It is the first week of May and a slew of reports are coming out including the Federal Reserve interest rate decision on Wednesday followed by the Non-Farm Payroll report on Friday.

These two are not the only reports of note out this week – we are also awaiting ISM Manufacturing, Jolts Job openings, and Building Permits on both sides of the border.

Monday sees the US release the ISM PMI report. This is a survey of manufacturing expectations for economic activity and assessment moving forward. The Bank of Canada will also release their business outlook survey which is used by the bank for deciding future interest-rate policies.

Tuesday will see the US release the JOLTS report on job openings, Canada will release Canadian Building Permits and is day one of the FOMC Meeting.

Wednesday brings the precursor to Fridays NFP with the release of the ADP Payrolls data which is expected to show a slight softening. At 2:00PM the Federal Reserve interest-rate statement is announced followed by the Fed’s Chair Jerome Powell press conference at 2:30PM.

Thursday’s US Initial Jobless claims are expected to increase by 10,000. The US Trade Balance for March is also expected this week.

Friday will bring the release of the US Employment report (NFP) at 8:30AM. Consensus is a drop to 180,000 from the previous report of 236,000. The unemployment rate is expected to rise from 3.5% to 3.6%. The Canadian Employment report is due out and expected to show a slowdown in new jobs between 10,000-15,000. The unemployment rate is expected to increase to 5.1% or 5.2% from the current 5%.


The world is currently facing numerous geopolitical tensions and economic uncertainty that have real potential to cause widespread instability.

At the forefront is the ongoing conflict between Ukraine and Russia, which has been raging for over a year now. The most recent violent escalation has resulted in the loss of lives and extensive damage to property, leaving the situation unpredictable. Despite global condemnation, tensions continue to rise.

Sudan has experienced significant turmoil, with violent clashes between armed forces and paramilitary units leading to a growing humanitarian crisis. The conflict also threatens the availability of an essential component used in carbonated beverages, gum arabic (acacia gum), which could have implications for the international market. The situation has prompted international stakeholders to become involved in the discord, with calls for a ceasefire.

Tensions between China and Taiwan are also escalating, with China continuing military exercises near Taiwan, and political meetings between the US and Taiwan adding to the strain. The potential for conflict and its impact on world trade is a significant concern. Neighbouring countries like the Philippines are also becoming involved, adding to the complex geopolitical tensions in the region.

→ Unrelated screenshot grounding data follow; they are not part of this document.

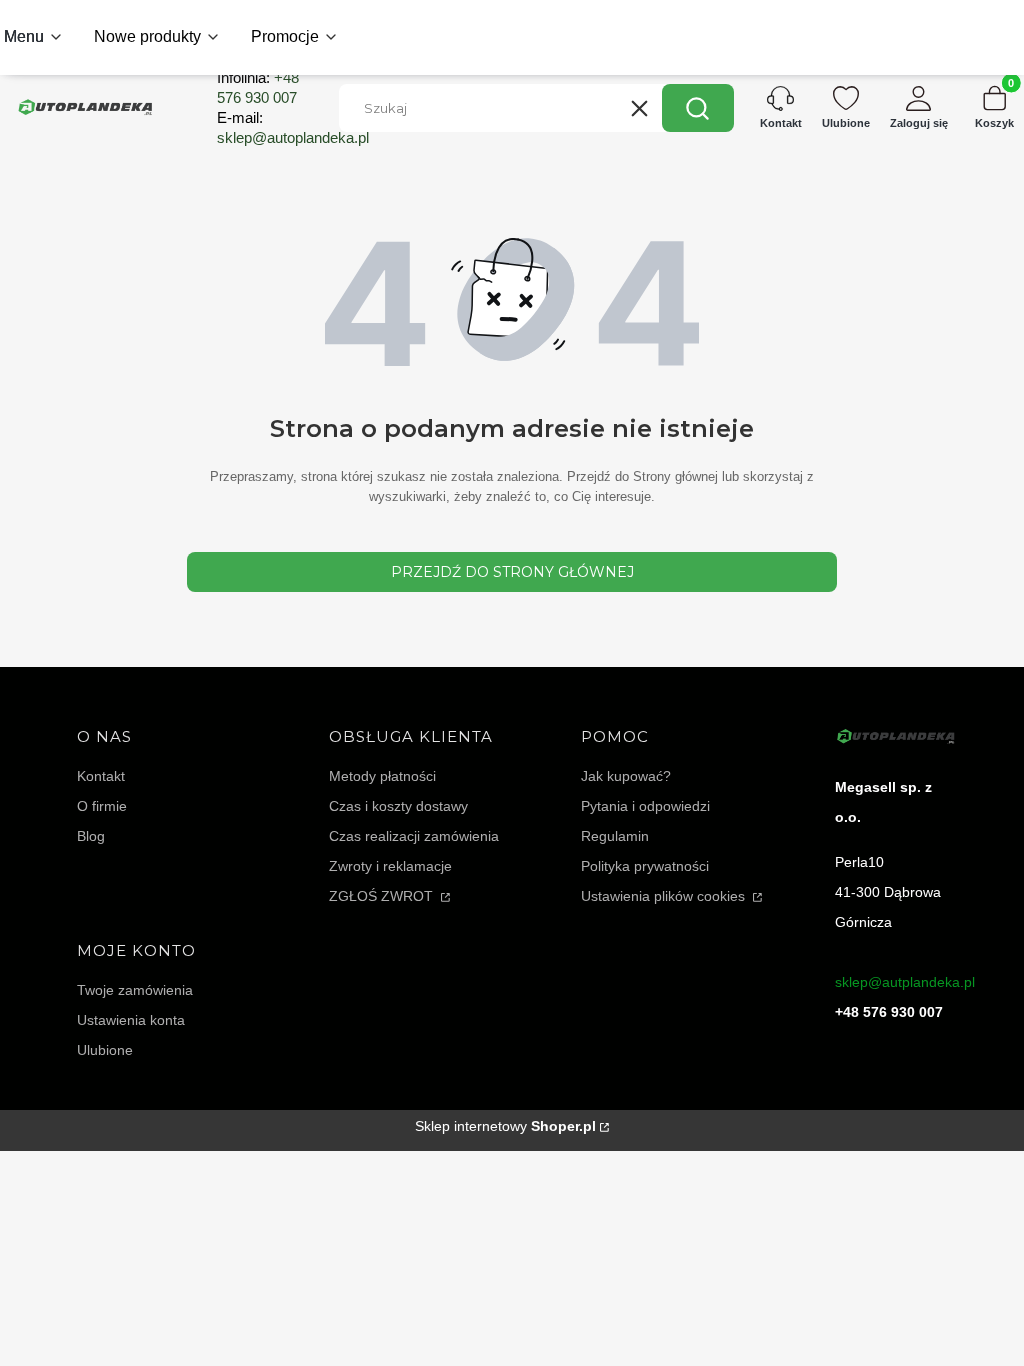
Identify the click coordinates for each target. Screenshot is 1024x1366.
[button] (698, 108)
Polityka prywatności (645, 866)
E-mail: (293, 127)
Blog (91, 836)
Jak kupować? (626, 776)
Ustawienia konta (131, 1020)
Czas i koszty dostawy (398, 806)
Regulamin (615, 836)
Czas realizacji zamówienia (414, 836)
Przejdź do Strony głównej (512, 572)
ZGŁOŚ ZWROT (383, 896)
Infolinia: (258, 87)
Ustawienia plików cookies (665, 896)
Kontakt (101, 776)
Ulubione (105, 1050)
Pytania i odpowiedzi (645, 806)
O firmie (102, 806)
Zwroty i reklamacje (390, 866)
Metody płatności (382, 776)
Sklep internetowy (505, 1126)
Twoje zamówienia (135, 990)
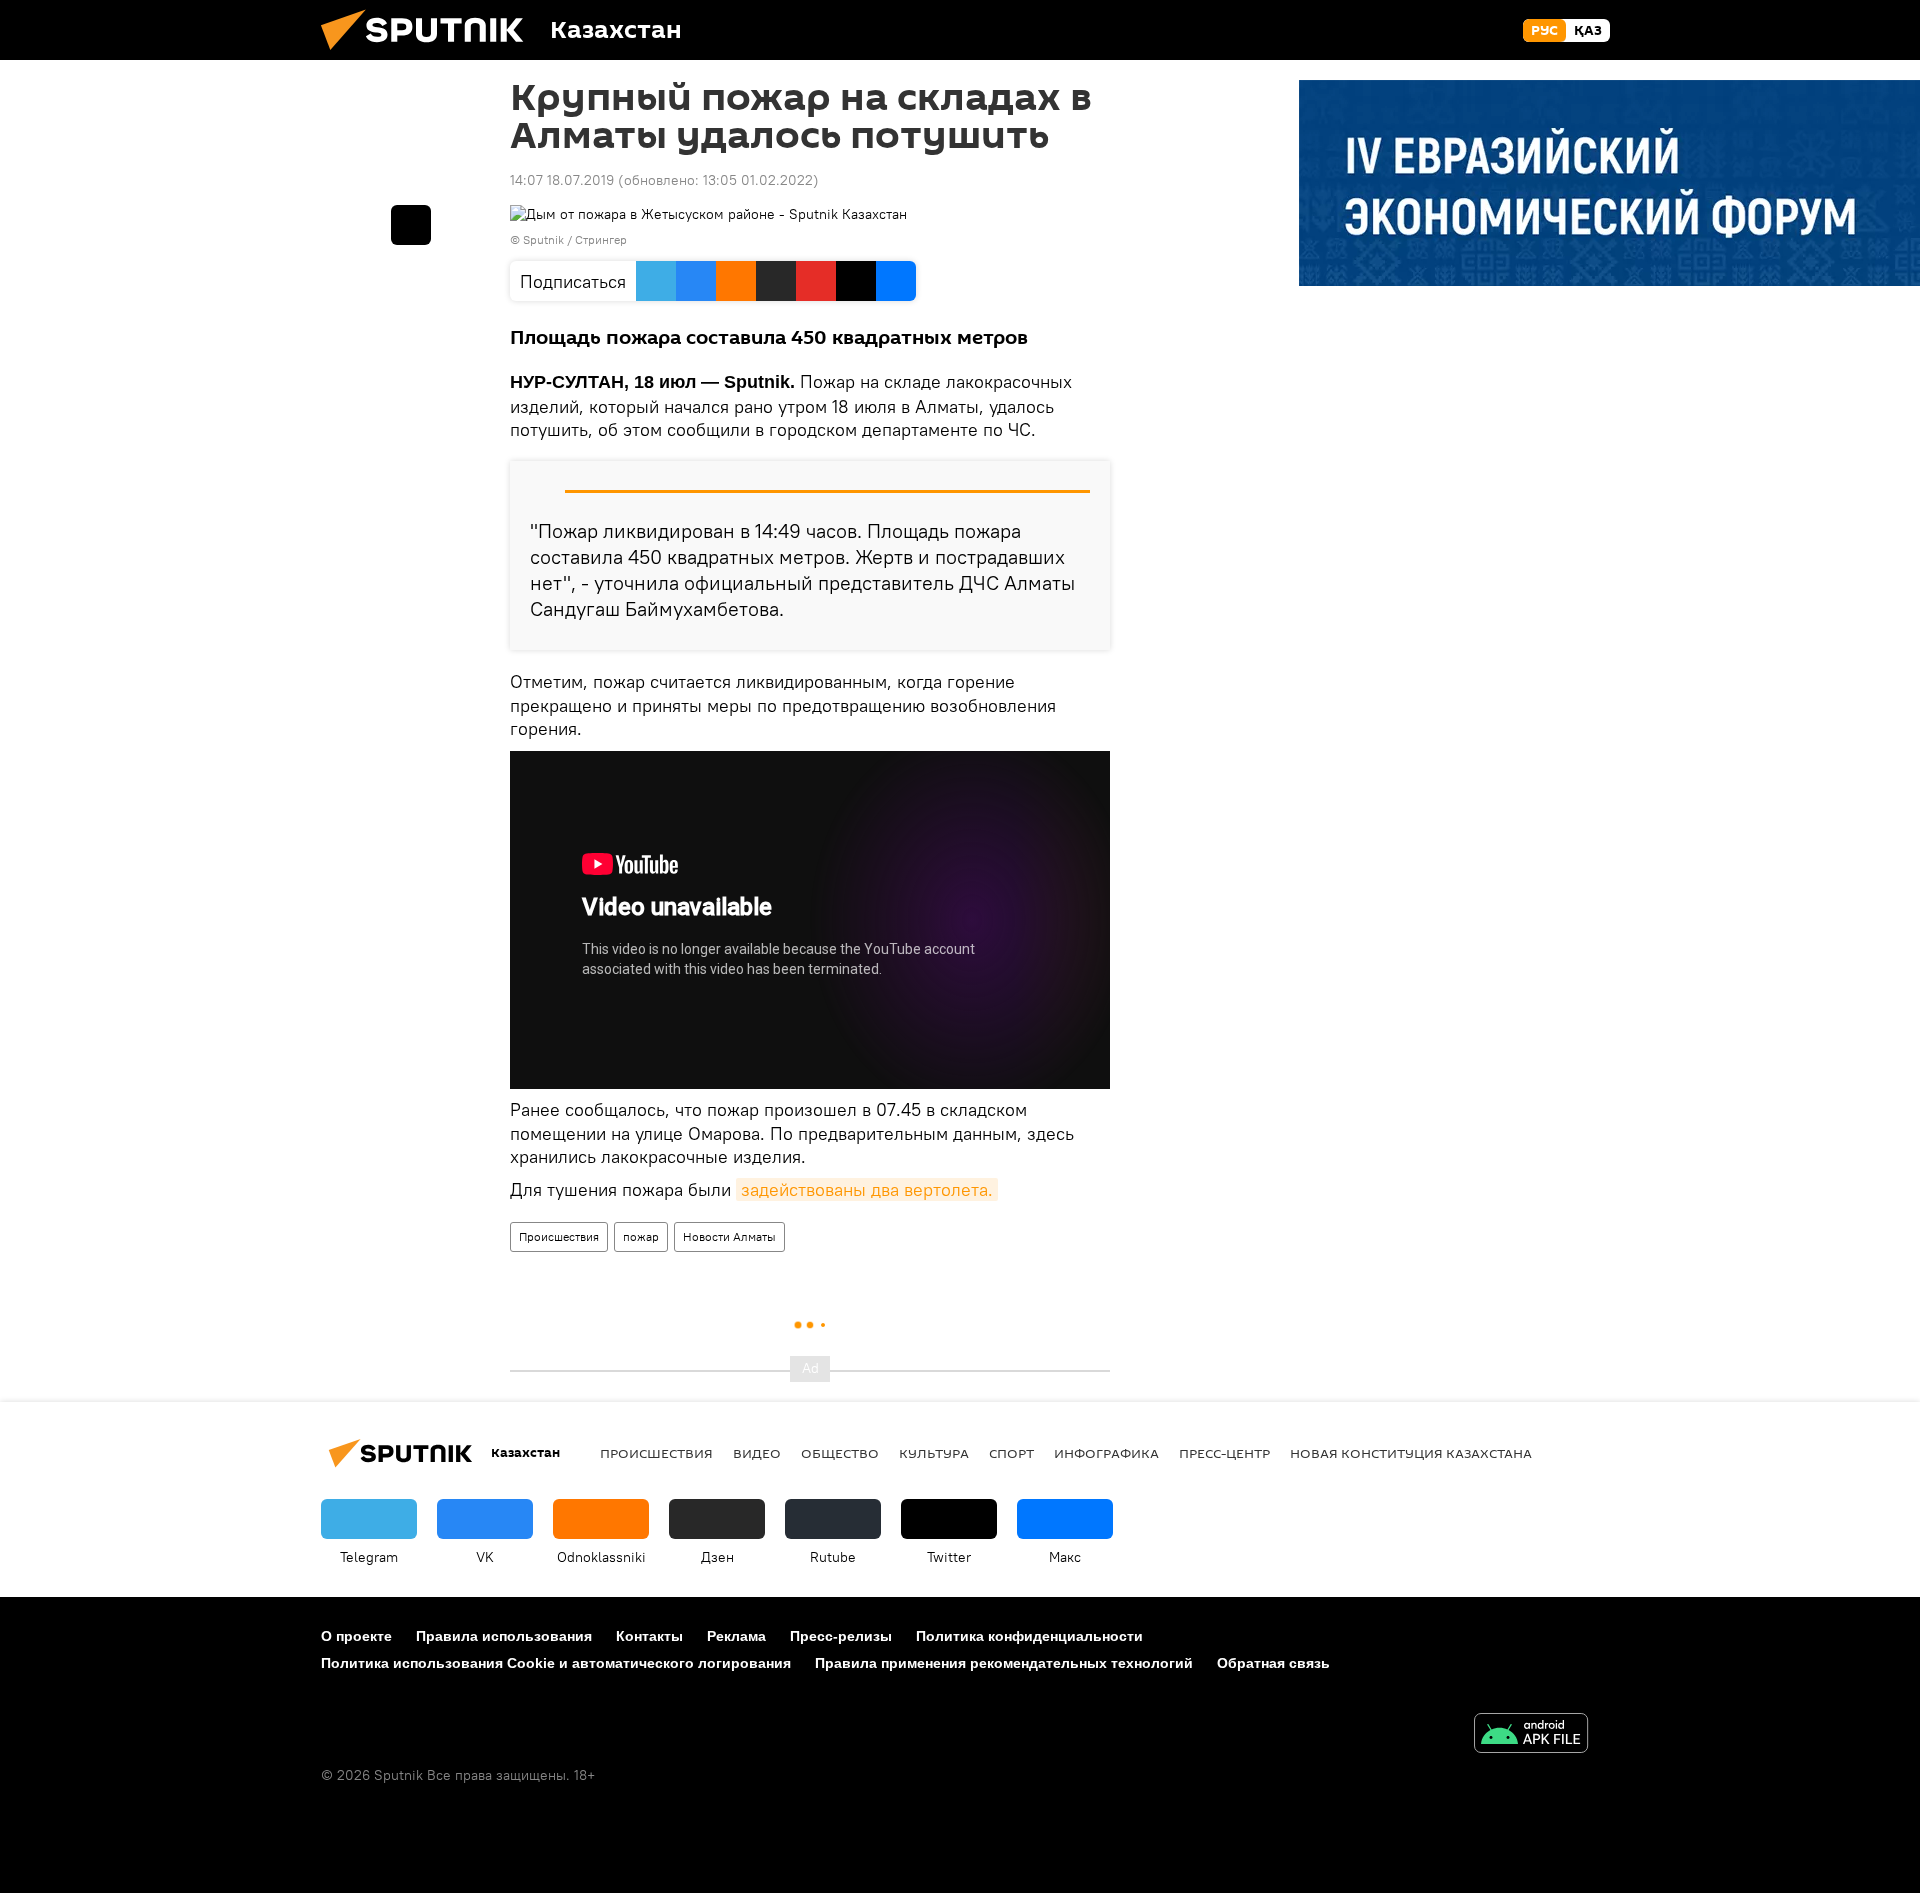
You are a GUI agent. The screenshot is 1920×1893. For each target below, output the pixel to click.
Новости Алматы (729, 1236)
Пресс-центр (1224, 1453)
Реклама (736, 1636)
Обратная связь (1273, 1663)
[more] (411, 225)
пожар (641, 1236)
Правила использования (504, 1636)
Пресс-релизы (841, 1636)
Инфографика (1106, 1453)
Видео (757, 1453)
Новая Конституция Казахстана (1411, 1453)
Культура (934, 1453)
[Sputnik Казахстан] (430, 55)
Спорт (1011, 1453)
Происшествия (559, 1236)
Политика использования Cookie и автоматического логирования (556, 1663)
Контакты (649, 1636)
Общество (840, 1453)
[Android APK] (1531, 1735)
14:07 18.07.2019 (562, 180)
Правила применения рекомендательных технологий (1004, 1663)
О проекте (356, 1636)
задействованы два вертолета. (867, 1189)
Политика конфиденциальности (1029, 1636)
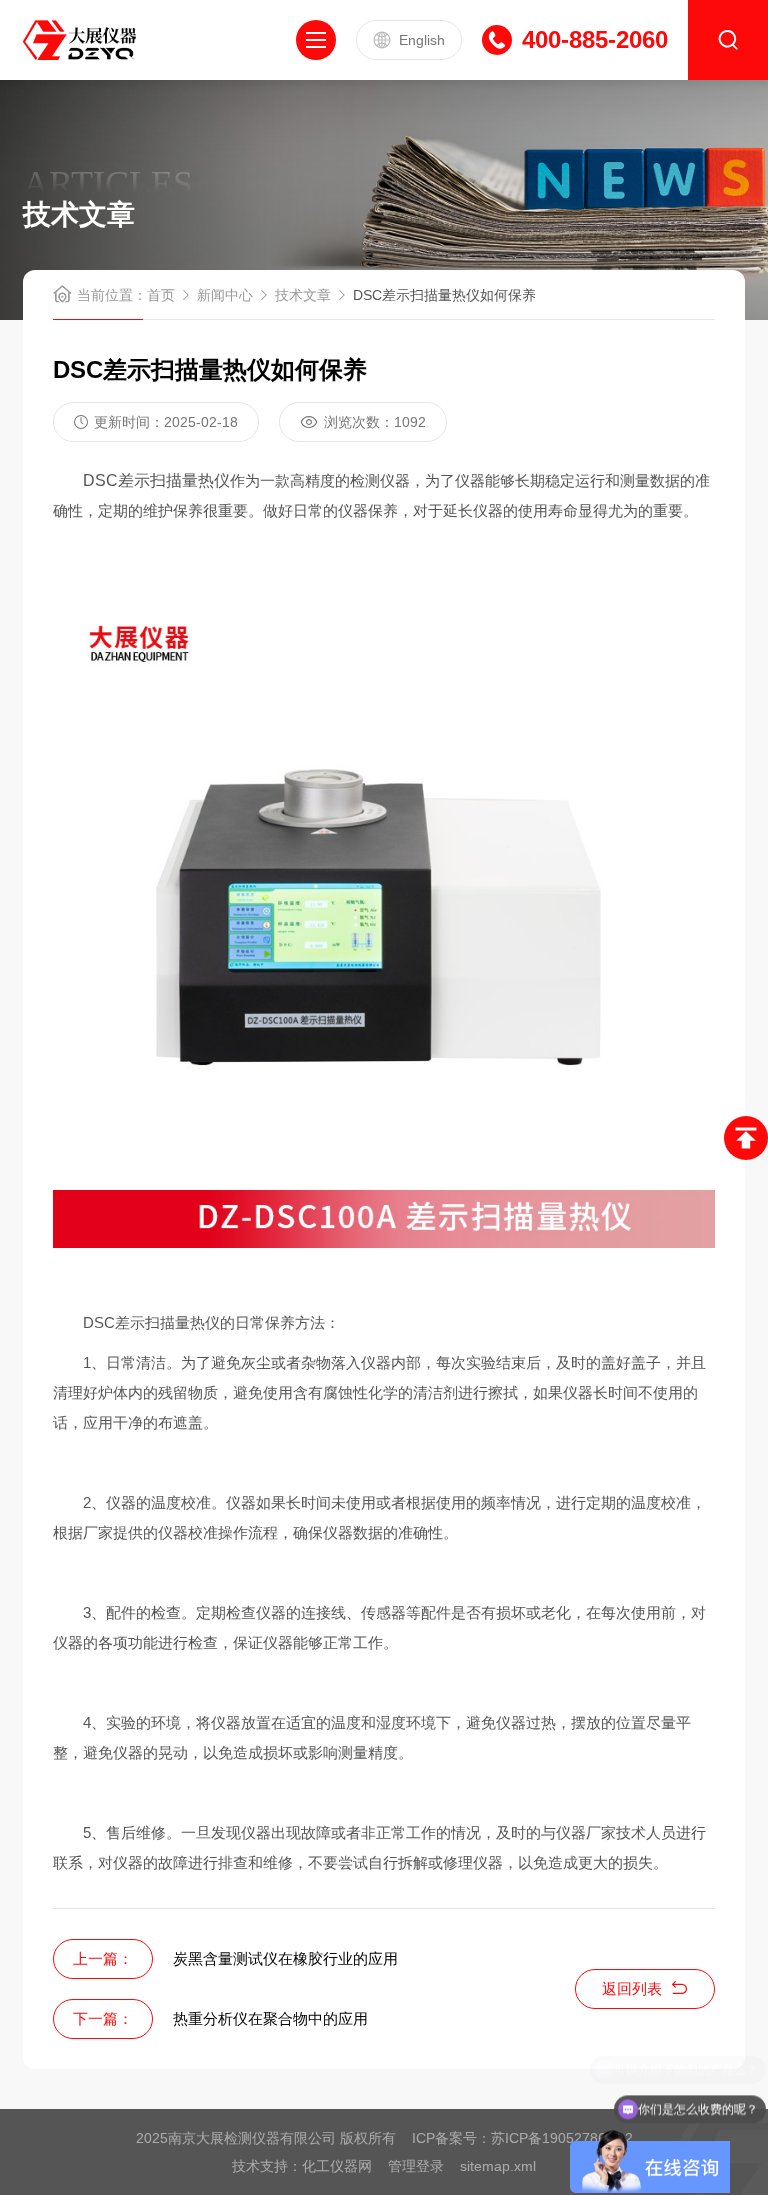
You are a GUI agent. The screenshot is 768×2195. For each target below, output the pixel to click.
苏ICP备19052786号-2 (562, 2138)
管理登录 (416, 2166)
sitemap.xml (498, 2166)
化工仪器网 (337, 2166)
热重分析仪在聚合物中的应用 (270, 2018)
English (422, 40)
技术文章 (303, 295)
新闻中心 (225, 295)
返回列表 (632, 1988)
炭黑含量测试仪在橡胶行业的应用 (285, 1958)
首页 (161, 295)
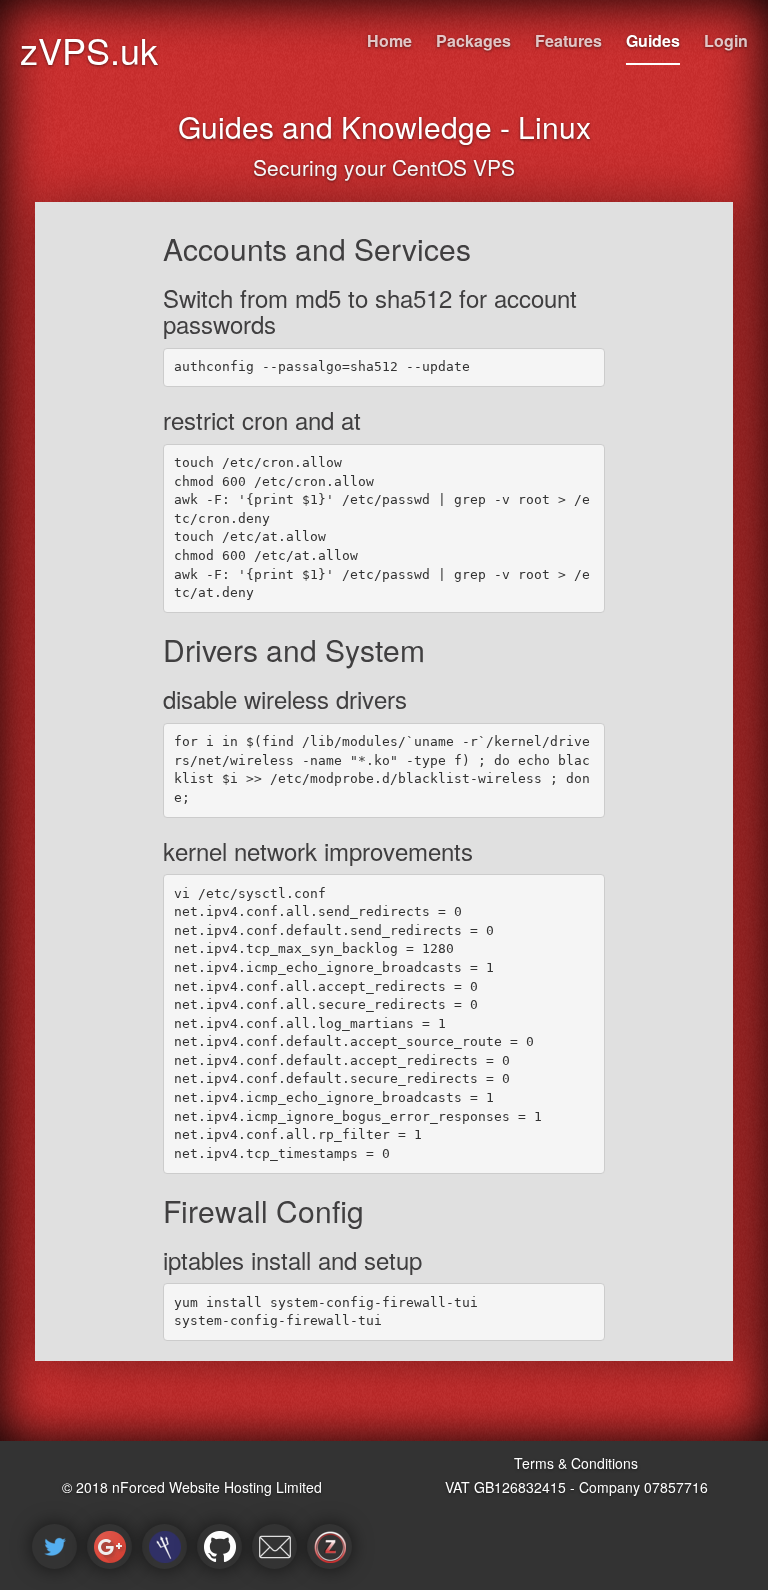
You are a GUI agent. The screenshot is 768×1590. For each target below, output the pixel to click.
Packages (473, 40)
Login (726, 40)
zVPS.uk (89, 49)
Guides (653, 40)
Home (389, 40)
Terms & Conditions (576, 1463)
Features (568, 40)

On the economic front, persistently high inflation is a significant worry, with food and energy costs driving up prices globally. Tight labour markets in developed countries are also likely to sustain growth and inflation, causing concern for economists and policymakers alike. While most central banks have reached the end-game for rate increases, the potential impact on economic growth remains a significant concern.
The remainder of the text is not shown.